The self-esteem of a woman gradually breaks down, and such behavior of a man becomes habitual, and it seems that not everything is so bad. He dilutes the hours of horror with seconds of happiness and manifestations of soulfulness. Personal boundaries are violated, and imperceptibly such a way of life becomes commonplace. Moments of happiness are necessary for a woman to hide and justify the behavior of an abuser in front of her environment.

Tolerate or run?

He continues to mock, she believes that if you change his behavior, he will begin to treat her differently. Become a weak, sick, defenseless victim, do not express your opinion, so as not to anger him once again. A woman can not part with an abuser either because of fear of consequences.

meaning of the word abuser

Abyuzer (signs):

  • gross physical treatment and verbal humiliation;
  • inspiring confidence that it is impossible to get out of such a relationship;
  • mockery of wife and children;
  • the belief in the inability of women to make decisions independently;
  • depreciation of the goals of the wife, hobbies, views, beliefs, excess of their abilities;
  • indication of physical disabilities;
  • intimidation by divorce, deprivation of money, parental rights;
  • constant control over the movement of the wife;
  • humiliation and insult of family, friends;
  • abuser is a person who always justifies his behavior with fatigue, nervous exhaustion, alcohol, stress, hunger;
  • coercion to sexual intercourse against the will;
  • coercion to abortion or continuous procreation;
  • punishment for disobedience.

Only a woman will know a man well from this side, so she will have to deal with her problems herself. Indeed, for the environment, this is an enviable husband, a caring father, and just a good person. What can be done to avoid such a relationship? Run and not look back, pay attention to all the markers at the beginning of the relationship, so as not to tighten them. Treatment is possible provided that the patient himself really wants this. It is necessary to recognize the problem and undergo a course of therapy with a psychologist, not only to the husband, but also to the wife.

At home, the abuser will make every effort to ensure that the partner is limited in communication and contacts. The less support from outside, the more you can count on obedience. Another characteristic feature for abusers is that they are easily offended, and will vividly demonstrate their dissatisfaction with slamming doors, stomping on the floor, facial expressions, etc. Their mood changes every five minutes, and keeping track of these trends is almost impossible.

How to recognize a home abuser?

Who is an abuser? It is believed that it can be recognized with an accuracy of 95% if you drink it well with an alcoholic drink. In cases where a person is then drawn to exploits or "itchy" hands, it is better to stay away from such suitors.

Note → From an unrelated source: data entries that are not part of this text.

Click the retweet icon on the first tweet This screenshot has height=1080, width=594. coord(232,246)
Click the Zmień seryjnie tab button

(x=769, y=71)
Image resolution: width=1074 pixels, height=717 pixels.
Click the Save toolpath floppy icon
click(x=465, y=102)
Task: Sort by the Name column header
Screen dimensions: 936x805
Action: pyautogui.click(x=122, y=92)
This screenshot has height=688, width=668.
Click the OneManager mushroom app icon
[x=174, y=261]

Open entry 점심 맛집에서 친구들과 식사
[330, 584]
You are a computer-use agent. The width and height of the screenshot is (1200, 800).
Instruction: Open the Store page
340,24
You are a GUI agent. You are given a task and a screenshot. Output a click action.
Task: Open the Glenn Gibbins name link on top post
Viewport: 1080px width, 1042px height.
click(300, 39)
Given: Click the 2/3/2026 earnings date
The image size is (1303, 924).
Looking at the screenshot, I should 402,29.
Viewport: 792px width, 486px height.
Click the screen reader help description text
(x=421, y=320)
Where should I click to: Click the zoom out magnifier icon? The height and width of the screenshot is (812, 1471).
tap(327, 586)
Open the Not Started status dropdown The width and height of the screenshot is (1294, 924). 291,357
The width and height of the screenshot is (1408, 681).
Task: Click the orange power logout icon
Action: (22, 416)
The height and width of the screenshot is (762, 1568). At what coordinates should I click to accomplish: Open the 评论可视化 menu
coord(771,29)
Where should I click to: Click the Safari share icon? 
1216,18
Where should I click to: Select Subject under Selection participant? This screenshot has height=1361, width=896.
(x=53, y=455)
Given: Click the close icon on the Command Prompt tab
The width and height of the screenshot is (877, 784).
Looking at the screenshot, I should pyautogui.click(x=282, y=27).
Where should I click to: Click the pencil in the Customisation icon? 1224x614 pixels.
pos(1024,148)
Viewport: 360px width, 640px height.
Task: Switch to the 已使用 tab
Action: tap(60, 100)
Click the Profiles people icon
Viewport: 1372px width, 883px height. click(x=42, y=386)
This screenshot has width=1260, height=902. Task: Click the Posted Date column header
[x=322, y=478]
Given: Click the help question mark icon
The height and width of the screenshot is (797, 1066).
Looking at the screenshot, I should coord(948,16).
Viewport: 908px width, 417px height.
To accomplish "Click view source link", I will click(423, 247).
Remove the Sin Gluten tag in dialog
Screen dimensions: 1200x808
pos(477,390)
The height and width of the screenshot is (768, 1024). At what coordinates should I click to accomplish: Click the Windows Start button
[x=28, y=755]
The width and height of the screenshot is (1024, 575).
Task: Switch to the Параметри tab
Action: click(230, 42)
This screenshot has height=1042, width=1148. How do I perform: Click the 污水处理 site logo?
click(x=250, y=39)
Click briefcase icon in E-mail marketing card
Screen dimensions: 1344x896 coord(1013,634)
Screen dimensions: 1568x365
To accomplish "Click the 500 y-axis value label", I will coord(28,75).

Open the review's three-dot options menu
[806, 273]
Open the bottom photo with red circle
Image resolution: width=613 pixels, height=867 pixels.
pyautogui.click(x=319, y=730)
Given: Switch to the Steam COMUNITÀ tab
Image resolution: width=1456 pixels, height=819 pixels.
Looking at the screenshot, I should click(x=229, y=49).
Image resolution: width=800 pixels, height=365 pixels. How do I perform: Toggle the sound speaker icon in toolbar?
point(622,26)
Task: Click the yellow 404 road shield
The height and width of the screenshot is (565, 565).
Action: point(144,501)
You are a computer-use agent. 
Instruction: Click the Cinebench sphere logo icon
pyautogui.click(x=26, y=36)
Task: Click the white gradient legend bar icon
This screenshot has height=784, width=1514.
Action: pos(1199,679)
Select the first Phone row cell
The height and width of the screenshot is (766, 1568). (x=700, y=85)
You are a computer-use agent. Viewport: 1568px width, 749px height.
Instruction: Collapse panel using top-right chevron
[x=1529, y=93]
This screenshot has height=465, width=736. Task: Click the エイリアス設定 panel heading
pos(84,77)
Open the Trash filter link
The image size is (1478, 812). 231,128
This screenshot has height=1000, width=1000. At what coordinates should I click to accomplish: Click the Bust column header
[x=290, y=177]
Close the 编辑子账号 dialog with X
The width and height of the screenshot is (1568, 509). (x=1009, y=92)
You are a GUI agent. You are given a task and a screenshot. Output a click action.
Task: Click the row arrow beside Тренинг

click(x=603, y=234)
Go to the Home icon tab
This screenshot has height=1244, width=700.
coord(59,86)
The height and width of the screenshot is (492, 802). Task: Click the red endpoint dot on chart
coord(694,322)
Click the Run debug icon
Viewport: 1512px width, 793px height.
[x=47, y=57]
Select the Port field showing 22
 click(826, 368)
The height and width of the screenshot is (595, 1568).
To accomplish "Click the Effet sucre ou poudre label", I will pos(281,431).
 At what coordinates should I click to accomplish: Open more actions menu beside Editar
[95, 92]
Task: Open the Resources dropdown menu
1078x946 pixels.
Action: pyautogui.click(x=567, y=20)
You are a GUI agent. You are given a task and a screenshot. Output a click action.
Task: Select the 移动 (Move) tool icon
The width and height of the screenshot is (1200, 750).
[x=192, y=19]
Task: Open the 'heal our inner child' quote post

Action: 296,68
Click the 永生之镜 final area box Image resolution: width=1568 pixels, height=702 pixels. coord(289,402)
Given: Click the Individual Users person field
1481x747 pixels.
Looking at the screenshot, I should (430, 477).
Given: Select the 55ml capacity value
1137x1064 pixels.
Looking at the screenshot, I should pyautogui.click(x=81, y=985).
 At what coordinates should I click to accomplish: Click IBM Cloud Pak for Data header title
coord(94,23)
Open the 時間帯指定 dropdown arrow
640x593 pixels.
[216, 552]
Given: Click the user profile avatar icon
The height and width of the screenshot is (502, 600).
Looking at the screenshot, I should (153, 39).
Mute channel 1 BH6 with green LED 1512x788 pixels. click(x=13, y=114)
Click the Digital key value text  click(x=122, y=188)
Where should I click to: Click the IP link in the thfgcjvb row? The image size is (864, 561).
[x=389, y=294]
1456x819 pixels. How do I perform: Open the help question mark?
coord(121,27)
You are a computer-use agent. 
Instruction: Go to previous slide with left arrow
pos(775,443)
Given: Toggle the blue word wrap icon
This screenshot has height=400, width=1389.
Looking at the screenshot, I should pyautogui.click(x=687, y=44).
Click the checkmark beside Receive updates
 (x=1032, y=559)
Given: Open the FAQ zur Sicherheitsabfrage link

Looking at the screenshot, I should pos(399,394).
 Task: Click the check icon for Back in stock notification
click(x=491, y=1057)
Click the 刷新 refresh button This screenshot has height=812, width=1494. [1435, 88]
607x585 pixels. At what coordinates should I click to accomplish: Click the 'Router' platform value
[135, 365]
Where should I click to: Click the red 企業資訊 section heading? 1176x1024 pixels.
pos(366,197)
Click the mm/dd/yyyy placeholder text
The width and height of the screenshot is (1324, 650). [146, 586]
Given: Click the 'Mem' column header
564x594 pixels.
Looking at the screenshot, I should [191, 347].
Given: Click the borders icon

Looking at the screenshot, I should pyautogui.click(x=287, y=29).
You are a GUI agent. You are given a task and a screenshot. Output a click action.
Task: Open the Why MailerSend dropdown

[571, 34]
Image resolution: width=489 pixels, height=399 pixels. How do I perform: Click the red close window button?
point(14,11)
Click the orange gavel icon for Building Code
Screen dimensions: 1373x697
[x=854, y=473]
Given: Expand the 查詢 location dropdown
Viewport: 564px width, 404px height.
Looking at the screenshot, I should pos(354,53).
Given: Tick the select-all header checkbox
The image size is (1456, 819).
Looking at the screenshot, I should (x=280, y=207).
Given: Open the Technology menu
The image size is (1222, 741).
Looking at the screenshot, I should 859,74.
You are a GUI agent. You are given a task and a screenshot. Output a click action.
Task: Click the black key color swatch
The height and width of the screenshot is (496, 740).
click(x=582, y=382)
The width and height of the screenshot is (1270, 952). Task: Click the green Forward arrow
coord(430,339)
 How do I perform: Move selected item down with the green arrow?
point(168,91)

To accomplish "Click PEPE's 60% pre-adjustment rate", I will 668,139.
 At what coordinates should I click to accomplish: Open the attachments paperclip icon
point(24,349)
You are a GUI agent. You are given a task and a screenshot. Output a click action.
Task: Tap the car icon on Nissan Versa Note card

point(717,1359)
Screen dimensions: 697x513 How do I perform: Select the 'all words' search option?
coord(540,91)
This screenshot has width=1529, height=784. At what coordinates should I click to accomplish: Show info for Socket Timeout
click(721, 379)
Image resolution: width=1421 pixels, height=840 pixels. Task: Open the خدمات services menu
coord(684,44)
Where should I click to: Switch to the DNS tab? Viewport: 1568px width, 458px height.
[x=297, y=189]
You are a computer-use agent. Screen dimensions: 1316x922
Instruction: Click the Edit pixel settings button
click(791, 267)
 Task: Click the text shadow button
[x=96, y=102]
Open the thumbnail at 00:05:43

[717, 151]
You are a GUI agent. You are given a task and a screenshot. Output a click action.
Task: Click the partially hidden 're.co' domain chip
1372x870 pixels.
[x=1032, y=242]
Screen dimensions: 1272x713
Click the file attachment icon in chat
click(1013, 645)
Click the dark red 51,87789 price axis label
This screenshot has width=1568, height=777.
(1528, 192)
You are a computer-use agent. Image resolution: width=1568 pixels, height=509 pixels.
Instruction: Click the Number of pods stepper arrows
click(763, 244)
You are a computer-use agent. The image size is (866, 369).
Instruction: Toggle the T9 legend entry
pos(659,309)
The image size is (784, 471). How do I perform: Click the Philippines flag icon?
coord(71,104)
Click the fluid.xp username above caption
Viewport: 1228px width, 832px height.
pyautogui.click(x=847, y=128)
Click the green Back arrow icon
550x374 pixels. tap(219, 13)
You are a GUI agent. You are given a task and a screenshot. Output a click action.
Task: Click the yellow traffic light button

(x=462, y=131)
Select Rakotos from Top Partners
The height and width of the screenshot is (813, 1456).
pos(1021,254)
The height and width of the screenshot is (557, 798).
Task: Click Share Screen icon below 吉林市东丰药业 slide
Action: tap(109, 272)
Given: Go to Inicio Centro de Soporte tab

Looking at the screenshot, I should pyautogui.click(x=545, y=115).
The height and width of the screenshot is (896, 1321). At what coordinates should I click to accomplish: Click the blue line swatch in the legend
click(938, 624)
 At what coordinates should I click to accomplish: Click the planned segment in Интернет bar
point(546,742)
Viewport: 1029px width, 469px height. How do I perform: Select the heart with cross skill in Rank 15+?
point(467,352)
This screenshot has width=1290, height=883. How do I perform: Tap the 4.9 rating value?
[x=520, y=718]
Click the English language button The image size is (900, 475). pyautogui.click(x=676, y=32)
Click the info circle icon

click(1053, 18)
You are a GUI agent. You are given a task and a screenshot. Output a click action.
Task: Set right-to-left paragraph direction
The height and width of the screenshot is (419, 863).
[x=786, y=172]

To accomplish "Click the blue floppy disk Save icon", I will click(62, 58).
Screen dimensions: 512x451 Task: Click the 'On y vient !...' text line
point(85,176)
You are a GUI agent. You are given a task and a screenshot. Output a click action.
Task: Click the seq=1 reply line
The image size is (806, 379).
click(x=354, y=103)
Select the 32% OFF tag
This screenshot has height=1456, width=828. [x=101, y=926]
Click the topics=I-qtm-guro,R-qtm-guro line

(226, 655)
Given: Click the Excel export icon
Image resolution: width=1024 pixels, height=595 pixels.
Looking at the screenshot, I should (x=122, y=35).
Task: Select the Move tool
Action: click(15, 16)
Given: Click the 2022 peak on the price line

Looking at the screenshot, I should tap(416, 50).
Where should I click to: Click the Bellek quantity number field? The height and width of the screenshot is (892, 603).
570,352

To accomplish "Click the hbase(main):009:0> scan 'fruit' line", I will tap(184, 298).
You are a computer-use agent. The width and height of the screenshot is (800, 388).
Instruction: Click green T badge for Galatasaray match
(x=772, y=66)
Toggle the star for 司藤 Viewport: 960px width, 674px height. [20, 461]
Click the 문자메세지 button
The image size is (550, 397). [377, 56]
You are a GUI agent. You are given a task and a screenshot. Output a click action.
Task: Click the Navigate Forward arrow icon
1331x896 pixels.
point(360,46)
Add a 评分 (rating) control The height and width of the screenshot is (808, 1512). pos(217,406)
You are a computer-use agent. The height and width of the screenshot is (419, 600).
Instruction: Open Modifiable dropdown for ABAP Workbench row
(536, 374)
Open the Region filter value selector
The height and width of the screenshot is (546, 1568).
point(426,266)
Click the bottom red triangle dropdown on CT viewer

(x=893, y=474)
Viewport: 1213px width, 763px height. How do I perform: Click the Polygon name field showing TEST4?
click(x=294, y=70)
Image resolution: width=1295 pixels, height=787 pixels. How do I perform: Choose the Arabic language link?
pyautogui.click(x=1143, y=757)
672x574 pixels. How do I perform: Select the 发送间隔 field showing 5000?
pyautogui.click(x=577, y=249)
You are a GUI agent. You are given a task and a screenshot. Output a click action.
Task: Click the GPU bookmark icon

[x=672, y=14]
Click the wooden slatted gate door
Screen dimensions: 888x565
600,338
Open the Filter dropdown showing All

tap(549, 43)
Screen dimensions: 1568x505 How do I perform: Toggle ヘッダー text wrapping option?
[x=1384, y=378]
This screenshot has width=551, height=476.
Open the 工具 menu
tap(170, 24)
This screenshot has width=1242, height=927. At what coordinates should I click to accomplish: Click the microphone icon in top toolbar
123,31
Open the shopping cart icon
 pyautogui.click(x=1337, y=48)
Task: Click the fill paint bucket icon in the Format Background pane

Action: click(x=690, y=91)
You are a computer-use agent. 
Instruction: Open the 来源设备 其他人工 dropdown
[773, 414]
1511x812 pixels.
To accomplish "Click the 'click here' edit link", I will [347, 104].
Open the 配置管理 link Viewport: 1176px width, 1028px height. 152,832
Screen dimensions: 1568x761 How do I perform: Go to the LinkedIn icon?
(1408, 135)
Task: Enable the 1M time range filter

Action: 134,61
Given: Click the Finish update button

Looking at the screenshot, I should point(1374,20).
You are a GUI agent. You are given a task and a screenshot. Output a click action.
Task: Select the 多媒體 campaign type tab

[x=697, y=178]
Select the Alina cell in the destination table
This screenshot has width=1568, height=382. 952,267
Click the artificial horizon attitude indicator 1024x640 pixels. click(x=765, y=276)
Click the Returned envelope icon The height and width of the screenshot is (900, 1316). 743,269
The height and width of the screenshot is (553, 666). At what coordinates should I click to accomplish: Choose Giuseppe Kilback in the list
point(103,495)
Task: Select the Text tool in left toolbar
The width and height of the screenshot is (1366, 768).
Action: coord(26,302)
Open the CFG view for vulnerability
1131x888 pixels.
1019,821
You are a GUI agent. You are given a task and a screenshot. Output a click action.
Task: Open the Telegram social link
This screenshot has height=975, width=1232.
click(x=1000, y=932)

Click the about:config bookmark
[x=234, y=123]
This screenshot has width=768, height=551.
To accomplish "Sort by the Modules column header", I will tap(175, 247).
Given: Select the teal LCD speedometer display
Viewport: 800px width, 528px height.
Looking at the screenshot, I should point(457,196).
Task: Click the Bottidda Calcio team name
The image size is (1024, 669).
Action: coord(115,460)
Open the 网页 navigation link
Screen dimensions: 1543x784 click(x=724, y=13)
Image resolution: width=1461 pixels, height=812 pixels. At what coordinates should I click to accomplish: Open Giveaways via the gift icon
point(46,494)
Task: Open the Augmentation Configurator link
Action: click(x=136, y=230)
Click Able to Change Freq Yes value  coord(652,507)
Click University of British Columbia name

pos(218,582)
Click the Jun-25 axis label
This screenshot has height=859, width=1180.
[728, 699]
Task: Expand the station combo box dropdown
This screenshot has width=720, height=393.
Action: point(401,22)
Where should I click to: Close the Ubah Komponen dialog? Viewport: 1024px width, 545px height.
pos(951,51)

If the drinker goes to bed, there is no reason to consider him a potential abuser.

abuser and how to recognize it

Each relationship, including marriage, has its own nuances, and even if they are not quite simple, this does not mean that the man is an abuser. A woman during a verbal conflict trembles with fear, is afraid to defend her opinion, knowing about the consequences, even if she is right, is a clear sign of abuse. If she clearly defends her position, argues fervently and tries to reach the truth, this is a banal showdown.